15 Constitue un risque de confusion le risque que le public puisse croire que les produits ou les services en cause proviennent de la même entreprise ou d’entreprises liées économiquement. Le risque de confusion doit être apprécié globalement, selon la perception que le public pertinent a des signes et des produits ou des services en cause, et en tenant compte de tous les facteurs pertinents du cas d’espèce (09/07/2003, 162/01-, Giorgio Beverly Hills, EU:T:2003:199, § 30, 33).
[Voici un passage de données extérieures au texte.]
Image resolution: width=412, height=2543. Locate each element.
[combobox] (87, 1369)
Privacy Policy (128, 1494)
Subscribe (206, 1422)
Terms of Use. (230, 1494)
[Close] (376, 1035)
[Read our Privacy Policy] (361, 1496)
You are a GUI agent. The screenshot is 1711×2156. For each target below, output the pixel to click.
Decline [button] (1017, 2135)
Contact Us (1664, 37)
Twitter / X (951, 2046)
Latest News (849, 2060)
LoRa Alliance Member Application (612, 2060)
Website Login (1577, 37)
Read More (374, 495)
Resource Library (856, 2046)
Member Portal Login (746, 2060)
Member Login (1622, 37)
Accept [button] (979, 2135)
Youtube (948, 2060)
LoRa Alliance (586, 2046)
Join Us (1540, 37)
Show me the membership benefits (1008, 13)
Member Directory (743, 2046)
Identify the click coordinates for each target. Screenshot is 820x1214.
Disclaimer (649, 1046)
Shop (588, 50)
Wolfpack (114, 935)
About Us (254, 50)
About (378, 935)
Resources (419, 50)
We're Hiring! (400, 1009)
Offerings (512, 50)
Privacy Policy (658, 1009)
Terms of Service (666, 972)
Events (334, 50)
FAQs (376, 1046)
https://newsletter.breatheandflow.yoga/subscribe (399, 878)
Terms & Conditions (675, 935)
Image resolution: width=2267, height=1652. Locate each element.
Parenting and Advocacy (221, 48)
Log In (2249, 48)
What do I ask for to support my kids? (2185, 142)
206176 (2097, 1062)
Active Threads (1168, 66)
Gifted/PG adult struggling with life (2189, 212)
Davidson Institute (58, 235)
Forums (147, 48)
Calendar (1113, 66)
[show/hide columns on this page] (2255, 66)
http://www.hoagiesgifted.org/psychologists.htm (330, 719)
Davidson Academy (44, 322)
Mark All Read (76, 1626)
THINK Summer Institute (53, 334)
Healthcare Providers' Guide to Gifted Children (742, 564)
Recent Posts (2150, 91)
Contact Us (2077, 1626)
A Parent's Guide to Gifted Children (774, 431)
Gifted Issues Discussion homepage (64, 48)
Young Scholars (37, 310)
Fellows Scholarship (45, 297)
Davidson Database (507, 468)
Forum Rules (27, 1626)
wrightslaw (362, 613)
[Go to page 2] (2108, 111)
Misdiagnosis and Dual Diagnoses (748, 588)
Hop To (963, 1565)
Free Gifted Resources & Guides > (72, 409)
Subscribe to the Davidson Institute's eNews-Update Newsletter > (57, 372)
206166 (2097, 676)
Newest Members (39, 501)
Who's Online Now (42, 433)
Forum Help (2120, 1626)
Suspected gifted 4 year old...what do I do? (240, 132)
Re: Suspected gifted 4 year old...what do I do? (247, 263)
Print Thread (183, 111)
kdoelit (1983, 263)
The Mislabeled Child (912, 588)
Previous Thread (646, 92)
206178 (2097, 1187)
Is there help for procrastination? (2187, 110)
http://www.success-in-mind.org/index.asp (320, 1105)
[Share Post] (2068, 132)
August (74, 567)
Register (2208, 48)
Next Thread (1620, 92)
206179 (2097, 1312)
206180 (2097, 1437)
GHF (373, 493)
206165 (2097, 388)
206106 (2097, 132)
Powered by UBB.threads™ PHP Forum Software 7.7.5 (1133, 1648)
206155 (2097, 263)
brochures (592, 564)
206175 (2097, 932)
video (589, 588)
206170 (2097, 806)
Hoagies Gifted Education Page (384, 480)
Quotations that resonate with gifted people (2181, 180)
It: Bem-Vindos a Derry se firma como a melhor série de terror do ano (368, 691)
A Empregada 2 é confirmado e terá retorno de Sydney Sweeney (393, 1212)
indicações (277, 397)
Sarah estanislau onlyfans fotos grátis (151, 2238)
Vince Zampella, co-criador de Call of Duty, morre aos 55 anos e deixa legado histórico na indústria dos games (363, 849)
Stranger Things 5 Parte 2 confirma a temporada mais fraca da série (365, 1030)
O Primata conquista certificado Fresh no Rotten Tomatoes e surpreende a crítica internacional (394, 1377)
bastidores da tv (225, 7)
Public pertinent et niveau d’attention
16 La perception des marques qu’a le public pertinent des produits et services en cause joue un rôle déterminant dans l’appréciation globale du risque de confusion. Il convient de prendre en considération le consommateur moyen des produits et services en cause, normalement informé et raisonnablement attentif et avisé. Le niveau d’attention du consommateur est susceptible de varier en fonction de la catégorie de produits et services en cause (22/06/1999,-342/97, Lloyd
Schuhfabrik, EU:C:1999:323, § 26).
17 Comme l’a conclu à juste titre la division d’opposition, les deux boissons en cause sont des produits de consommation courante, destinés principalement au grand public. Le niveau d’attention du public cible est tout au plus moyen ou plutôt faible lors de leur achat. Enfin, il découle du fait que la marque antérieure est espagnole que le territoire pertinent est celui de l’Espagne et que le public pertinent est espagnol [22/09/2021,-T 195/20, Chic AGUA ALCALINA 9,5 PH
(fig.)/Chic Barcelona e.a., EU:T:2021:601, § 33]. Ces appréciations de la division d’opposition, au demeurant non contestées par la requérante, doivent être pleinement approuvées par la chambre de recours.
Comparaison des produits
18 Pour apprécier la similitude entre les produits ou services, il y a lieu de tenir compte de tous les facteurs pertinents qui caractérisent le rapport entre les produits ou services. Ces facteurs incluent, en particulier, leur nature, leur destination, leur utilisation ainsi que leur caractère concurrent ou complémentaire (29/09/1998,-39/97, Canon, EU:C:1998:442, § 23). D’autres facteurs peuvent également être pris en compte, tels que les canaux de distribution des produits concernés (11/07/2007-, 443/05, Pirañam, EU:T:2007:219, § 37), l’origine habituelle et le public pertinent des produits et services.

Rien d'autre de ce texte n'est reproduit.